ReplyDeleteI believe ones eating habits stem from ones family and how one is brought up as a child. I have twins that are 9 and I am proud to say, they are very fit and lean. However, I can not say the same thing about their classmates. Already at the tender age of 9, there are plenty of fat kids that shouldn't be that fat at that age. :(... you just know, they are heading for a disaster.... a life time of weight control, a life time of food obsession and a life time of self image problems...
ReplyDeleteAs a Turk, I grew up with real food. Food that my mother made. Not pre packed, not microwavable, not full of junk. Just real food with real veggies and meat. That is how I feed my children, plus plenty of excise is essential for my husband, me and them.
The problem of obesity in the US is at an alarming rate. Maybe lack of choice is not a bad thing after all... :) :) :)
The strangest thing is in some countries it is the richest segment of the population that is obese. In the USA, it is quite the opposite. As you point out, Nevin, a lot of that may have to do with building good eating habits at a young age. Kids today spend too much time in front of a TV or a PC. When we were kids, we never stopped moving. Now doctors prescribe medications for children with too much energy. Meanwhile everything they eat is crammed with sugar.

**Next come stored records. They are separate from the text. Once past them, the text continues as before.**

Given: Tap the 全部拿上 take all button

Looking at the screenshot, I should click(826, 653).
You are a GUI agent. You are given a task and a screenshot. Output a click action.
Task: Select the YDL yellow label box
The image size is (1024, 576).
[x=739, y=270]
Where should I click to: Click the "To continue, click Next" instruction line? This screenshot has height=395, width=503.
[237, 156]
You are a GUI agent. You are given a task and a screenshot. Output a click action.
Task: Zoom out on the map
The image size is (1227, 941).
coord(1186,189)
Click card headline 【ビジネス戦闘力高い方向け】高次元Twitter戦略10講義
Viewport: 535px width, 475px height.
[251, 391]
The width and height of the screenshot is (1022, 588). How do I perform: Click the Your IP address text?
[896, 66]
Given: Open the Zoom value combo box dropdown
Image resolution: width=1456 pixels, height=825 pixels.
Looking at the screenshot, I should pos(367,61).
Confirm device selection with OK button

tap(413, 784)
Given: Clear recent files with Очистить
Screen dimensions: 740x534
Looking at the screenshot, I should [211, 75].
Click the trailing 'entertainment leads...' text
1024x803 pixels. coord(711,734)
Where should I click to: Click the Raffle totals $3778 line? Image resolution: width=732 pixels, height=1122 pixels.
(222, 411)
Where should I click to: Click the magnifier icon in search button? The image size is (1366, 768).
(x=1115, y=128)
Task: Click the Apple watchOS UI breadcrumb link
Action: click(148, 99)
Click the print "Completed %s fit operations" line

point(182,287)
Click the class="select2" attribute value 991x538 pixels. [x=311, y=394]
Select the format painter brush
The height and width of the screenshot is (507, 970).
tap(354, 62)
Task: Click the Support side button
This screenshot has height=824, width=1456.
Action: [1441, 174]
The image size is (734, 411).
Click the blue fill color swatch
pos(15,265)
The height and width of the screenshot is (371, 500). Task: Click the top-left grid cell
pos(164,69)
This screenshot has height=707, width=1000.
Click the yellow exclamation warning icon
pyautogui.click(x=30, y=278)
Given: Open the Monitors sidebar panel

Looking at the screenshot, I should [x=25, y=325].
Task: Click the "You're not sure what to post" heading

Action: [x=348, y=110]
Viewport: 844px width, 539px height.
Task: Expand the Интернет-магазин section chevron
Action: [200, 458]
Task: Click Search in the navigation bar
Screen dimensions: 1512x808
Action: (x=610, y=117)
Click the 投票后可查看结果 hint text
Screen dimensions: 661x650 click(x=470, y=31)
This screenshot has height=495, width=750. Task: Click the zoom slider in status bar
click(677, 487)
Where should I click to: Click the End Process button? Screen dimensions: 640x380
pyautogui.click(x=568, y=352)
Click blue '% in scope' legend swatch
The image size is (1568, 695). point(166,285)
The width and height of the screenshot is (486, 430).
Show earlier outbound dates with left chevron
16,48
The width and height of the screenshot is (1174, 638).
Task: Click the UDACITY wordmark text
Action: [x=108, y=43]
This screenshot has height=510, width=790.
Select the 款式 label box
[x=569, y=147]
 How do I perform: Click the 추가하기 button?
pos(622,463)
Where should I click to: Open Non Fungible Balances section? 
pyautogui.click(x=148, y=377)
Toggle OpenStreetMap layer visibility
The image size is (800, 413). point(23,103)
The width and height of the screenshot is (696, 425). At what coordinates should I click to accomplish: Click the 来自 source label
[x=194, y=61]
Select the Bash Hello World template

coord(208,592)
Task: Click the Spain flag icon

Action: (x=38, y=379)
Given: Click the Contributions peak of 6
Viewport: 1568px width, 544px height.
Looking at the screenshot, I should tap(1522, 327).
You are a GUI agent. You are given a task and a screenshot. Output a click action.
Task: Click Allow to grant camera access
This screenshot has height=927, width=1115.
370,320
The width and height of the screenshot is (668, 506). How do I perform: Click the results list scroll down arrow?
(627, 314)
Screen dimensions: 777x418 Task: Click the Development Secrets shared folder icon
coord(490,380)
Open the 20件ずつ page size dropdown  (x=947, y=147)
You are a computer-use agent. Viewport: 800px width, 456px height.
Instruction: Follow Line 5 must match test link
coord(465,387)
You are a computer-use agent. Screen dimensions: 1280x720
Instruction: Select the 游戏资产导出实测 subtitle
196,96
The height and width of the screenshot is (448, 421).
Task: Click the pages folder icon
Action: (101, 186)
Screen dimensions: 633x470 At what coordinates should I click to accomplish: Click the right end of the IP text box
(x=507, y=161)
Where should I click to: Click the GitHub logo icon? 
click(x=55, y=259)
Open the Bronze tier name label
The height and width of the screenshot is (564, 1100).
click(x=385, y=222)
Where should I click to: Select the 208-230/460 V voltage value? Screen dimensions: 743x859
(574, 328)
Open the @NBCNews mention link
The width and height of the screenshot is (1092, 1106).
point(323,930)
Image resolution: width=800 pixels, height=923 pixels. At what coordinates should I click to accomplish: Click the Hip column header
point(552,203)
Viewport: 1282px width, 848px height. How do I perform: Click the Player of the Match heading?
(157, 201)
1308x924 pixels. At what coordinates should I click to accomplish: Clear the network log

ReplyDeleteGood luck with the diet.
ReplyDeleteJust to let you know Dr Robert Atkins died of heart disease, which leads me to believe when your numbers up skinny people die just as fast as fat people.
:)
Despite my private ambition, it appears morality seems inevitable. The grave beckons regardless of your waist size. But surely there can be some kind of happy medium between gargantuan and emaciation. Thanks for all your comments and support!